> Problem details
Go line by line through the entries below and copy those containing the string "will".

[Start of section]

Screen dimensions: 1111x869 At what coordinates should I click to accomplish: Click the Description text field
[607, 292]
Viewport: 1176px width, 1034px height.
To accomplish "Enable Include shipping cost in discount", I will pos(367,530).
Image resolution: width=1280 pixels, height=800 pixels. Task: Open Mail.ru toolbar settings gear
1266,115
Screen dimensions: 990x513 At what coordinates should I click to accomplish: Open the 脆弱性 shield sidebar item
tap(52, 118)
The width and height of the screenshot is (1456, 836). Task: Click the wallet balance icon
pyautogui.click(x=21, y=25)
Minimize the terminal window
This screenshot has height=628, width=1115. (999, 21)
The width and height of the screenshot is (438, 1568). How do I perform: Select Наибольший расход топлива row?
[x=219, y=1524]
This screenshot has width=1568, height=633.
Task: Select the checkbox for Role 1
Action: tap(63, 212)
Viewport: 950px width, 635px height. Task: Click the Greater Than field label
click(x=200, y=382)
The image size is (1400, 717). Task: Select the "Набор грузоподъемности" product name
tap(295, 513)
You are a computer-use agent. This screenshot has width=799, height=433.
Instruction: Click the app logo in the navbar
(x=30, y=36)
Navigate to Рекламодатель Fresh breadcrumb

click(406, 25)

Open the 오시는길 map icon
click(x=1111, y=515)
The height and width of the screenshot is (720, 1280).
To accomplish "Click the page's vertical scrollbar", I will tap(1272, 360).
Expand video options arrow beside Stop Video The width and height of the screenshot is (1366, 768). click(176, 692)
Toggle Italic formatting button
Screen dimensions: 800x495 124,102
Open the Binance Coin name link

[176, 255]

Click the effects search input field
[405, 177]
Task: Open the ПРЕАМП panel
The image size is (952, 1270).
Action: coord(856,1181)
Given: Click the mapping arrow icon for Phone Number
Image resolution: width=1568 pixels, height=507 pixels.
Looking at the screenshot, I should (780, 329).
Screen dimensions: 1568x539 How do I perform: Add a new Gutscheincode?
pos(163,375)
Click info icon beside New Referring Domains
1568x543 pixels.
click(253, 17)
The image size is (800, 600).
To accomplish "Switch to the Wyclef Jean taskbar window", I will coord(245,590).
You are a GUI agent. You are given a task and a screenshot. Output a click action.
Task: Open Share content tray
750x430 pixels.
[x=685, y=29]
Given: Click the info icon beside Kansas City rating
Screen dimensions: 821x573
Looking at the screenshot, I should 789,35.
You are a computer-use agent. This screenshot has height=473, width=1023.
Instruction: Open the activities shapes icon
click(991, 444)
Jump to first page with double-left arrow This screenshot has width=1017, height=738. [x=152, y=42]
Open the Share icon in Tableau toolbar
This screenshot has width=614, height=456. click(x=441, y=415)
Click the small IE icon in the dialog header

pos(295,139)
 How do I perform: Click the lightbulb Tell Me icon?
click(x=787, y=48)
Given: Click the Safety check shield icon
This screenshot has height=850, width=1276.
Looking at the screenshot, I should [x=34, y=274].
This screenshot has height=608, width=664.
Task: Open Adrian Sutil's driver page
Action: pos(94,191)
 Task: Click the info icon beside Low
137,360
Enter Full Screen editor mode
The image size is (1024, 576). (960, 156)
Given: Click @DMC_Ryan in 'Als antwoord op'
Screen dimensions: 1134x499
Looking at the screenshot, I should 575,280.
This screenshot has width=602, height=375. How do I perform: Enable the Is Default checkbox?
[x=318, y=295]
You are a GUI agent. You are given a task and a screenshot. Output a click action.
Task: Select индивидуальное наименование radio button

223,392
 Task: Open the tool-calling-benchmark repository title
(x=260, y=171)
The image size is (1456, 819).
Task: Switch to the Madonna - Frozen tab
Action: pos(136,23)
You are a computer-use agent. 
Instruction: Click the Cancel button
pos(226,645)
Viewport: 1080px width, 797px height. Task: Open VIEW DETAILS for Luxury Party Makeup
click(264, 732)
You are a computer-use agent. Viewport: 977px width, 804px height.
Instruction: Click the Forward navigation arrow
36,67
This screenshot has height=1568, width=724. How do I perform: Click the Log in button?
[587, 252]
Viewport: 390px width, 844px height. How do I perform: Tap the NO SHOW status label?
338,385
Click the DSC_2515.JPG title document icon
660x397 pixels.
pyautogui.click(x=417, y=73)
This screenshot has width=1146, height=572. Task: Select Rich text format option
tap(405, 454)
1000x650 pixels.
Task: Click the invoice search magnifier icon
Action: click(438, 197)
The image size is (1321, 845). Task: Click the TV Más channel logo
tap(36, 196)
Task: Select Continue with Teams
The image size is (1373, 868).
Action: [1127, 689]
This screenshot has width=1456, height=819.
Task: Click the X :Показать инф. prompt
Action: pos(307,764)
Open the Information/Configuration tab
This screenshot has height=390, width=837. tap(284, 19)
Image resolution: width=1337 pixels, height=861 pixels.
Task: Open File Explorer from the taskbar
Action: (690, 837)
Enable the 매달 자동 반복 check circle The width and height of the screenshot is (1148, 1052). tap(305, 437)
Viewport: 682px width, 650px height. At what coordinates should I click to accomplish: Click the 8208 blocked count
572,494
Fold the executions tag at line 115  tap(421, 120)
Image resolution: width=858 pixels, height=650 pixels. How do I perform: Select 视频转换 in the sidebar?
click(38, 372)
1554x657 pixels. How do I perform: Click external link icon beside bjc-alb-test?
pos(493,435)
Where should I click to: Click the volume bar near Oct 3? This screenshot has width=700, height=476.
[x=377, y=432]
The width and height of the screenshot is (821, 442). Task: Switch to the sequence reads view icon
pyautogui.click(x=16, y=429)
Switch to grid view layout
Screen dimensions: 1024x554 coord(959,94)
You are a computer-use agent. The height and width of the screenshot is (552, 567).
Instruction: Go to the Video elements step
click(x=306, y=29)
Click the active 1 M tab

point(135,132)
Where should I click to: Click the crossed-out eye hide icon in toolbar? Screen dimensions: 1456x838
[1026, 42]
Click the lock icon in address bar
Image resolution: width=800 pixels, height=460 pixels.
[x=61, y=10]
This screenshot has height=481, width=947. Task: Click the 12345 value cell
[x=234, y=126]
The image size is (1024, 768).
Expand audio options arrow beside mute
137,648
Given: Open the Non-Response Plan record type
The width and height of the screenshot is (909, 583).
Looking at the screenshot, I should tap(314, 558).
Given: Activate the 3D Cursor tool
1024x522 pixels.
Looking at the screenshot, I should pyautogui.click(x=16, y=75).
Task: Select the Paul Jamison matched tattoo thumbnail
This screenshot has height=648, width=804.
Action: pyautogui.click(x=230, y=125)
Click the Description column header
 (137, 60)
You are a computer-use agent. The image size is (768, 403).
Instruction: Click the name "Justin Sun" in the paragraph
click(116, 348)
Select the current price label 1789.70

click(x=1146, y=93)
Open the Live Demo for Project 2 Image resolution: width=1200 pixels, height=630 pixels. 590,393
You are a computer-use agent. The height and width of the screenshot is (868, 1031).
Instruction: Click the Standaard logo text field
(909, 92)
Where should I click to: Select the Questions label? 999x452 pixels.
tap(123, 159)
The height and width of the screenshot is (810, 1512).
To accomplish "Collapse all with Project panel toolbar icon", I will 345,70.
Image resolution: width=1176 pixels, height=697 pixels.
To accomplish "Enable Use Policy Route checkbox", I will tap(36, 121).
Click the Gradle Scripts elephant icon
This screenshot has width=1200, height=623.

[End of section]

> Exercise response
To accomplish "Enable Include shipping cost in discount", I will pos(367,530).
To accomplish "Click the page's vertical scrollbar", I will tap(1272, 360).
To accomplish "Switch to the Wyclef Jean taskbar window", I will coord(245,590).
To accomplish "Collapse all with Project panel toolbar icon", I will 345,70.
To accomplish "Enable Use Policy Route checkbox", I will tap(36, 121).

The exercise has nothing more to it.